I respected Zhao’s previous film, The Rider, which, like Nomadland, is about a sympathetic character who’s stuck in a tough situation with no apparent way out. But I didn’t love it for the rigid scheme and an ending that was mostly about resignation.
Nomadland is on another level. Within five minutes I knew it was a much better, more ambitious film — quietly somber and yet grander in scope, gentler, sadder.

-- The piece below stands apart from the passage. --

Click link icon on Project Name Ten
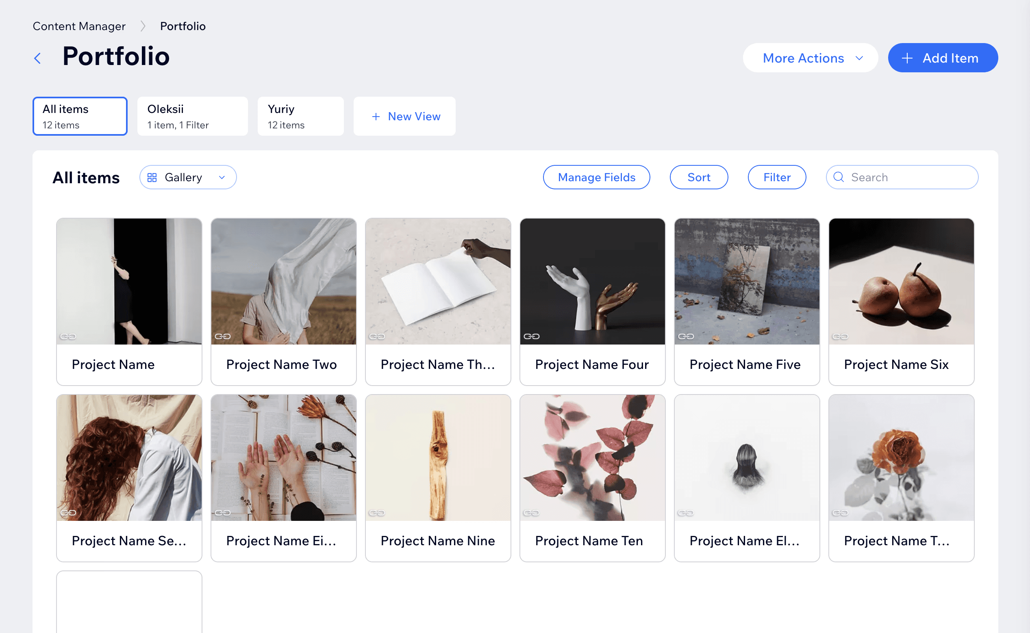Viewport: 1030px width, 633px height. 531,512
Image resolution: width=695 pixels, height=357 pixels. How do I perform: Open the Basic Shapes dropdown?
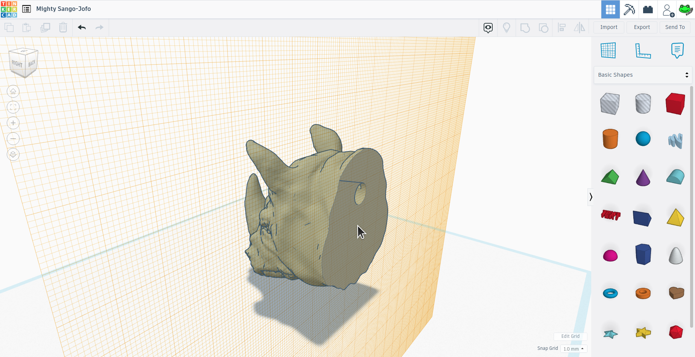(643, 75)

A Best Actress nomination is absolutely locked and loaded for Frances McDormand and her performance as Fern, a sturdy 60something, widowed and close to broke and living out of a van and with no interest in settling. She’s an iron-willed survivor coping with extreme vulnerability; amiable and attentive and yet closed off or at least resistant to emotional attentions on a certain level, self-described as “house-less” as opposed to homeless, moving from job to job, camp to camp, parking lot to parking lot. Inscrutable and yet scrutable.
Nomadland, trust me, is going to be Best Picture nominated. Obviously. Zhao will be Best Director nominated. Joshua James Richard‘s magic-hour cinematography will also lasso a nom. But not, I’m told, Ludovico Einaudi‘s haunting piano score, because it wasn’t composed for the film.
A friend told me that Nomadland, which he felt had shortchanged him due to a lack of some of the usual usuals (carefully-plotted story, second-act pivot, decisive ending), would’ve been better as a half-hour short. I strongly disagree due to the incontestable fact that it grows and deepens and adds more detail with each and every scene. It’s a portrait piece.
By the end you’re left with a full understanding of an industrious but somewhat closed-off woman who doesn’t want to invest in anything but her own discipline, and is curiously resistant to any overtures that verge on the intimate. She can only live in the unstable now, in her own hard but not quite miserable life.
Thank fortune for Fern as well as the audience that Nomadland is full of humanist grace notes…charity, kindness, confessions, helping hands.
Shot in 2.39:1 (which none of the critics so far have even mentioned), it’s all character and atmosphere and mood — “tone poem” is the most favored term thus far. The enhancements are, in this order, (a) McDormand McDormand McDormand, (b) a winning supporting turn by David Straitharn as a kindly, would-be romantic partner, (c) a steady supply of brief turns by real homeless folk, (c) the painterly images…gently dusky and soft and glowing, (d) Zhao’s crisp, urgent editing and especially (e) Einaudi’s score, which pulls you in you right away and captures exactly the right meditative tone.